Saved entries
+ + +

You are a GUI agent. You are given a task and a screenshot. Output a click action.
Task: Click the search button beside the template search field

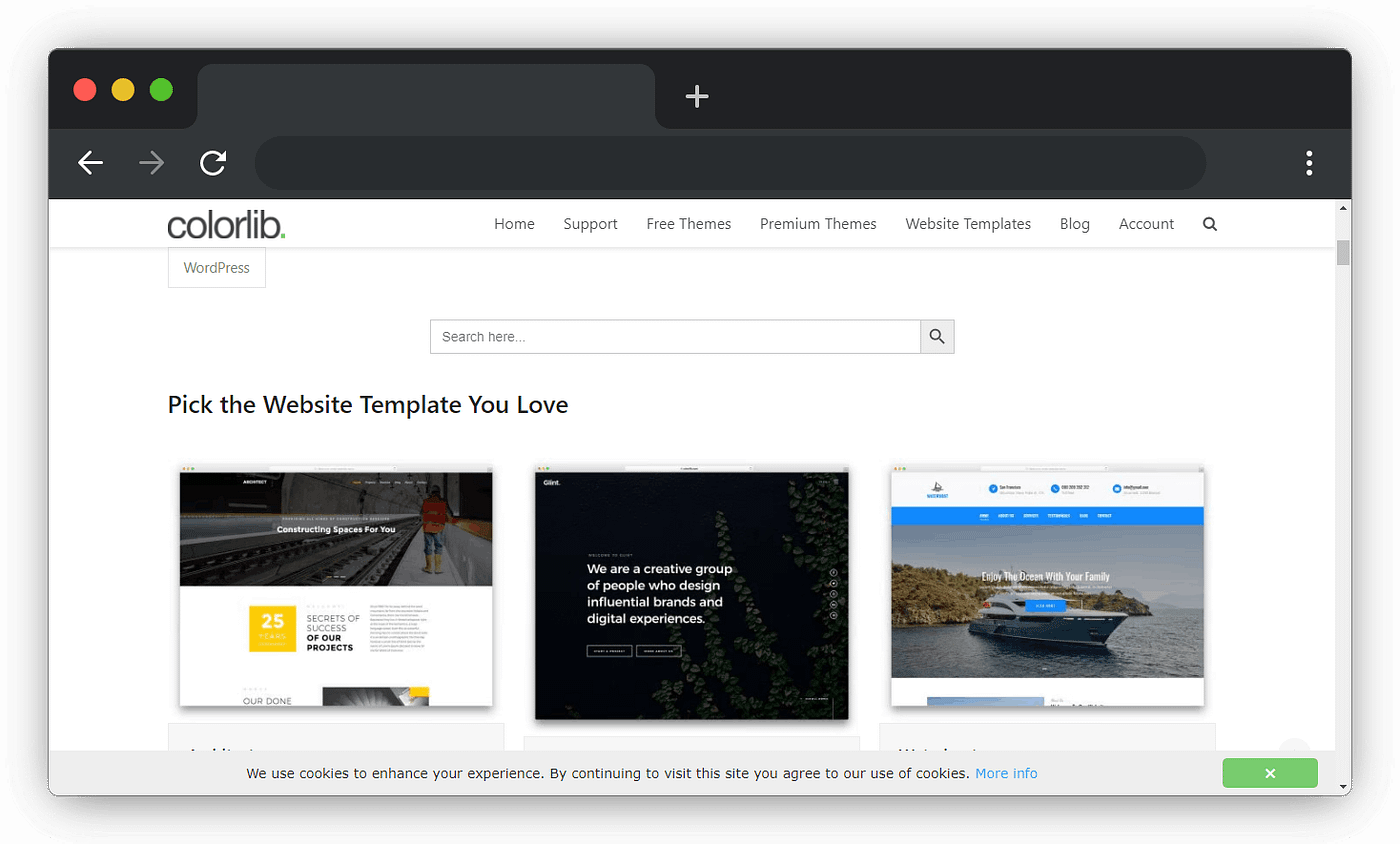click(x=936, y=336)
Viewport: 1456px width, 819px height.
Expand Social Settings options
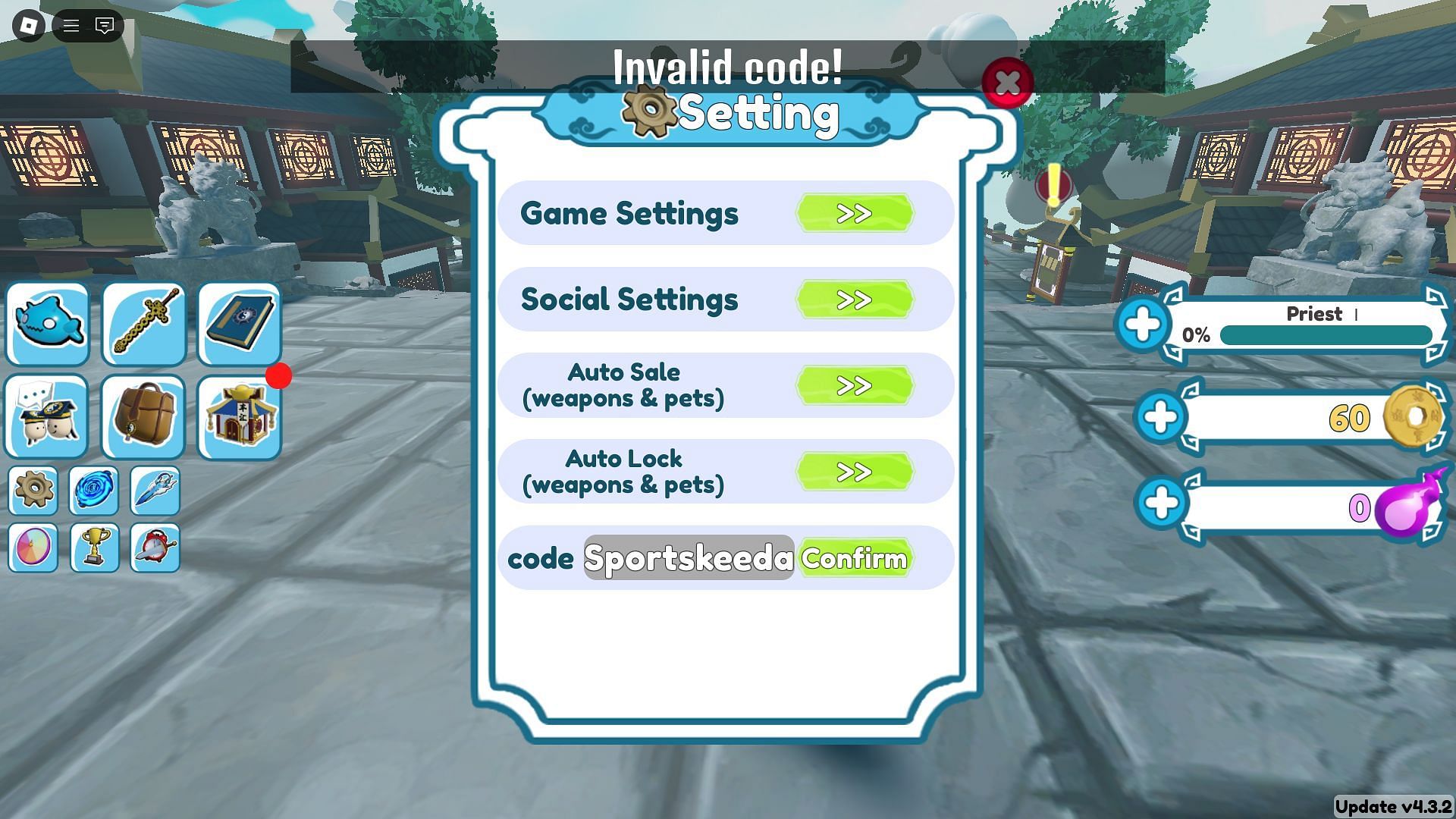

+ + +

# Directions:
The expected output is every record above, copied exactly, without pictures.

# Written solution:
You are a GUI agent. You are given a task and a screenshot. Output a click action.
Task: Click the search button beside the template search field

click(x=936, y=336)
Viewport: 1456px width, 819px height.
Expand Social Settings options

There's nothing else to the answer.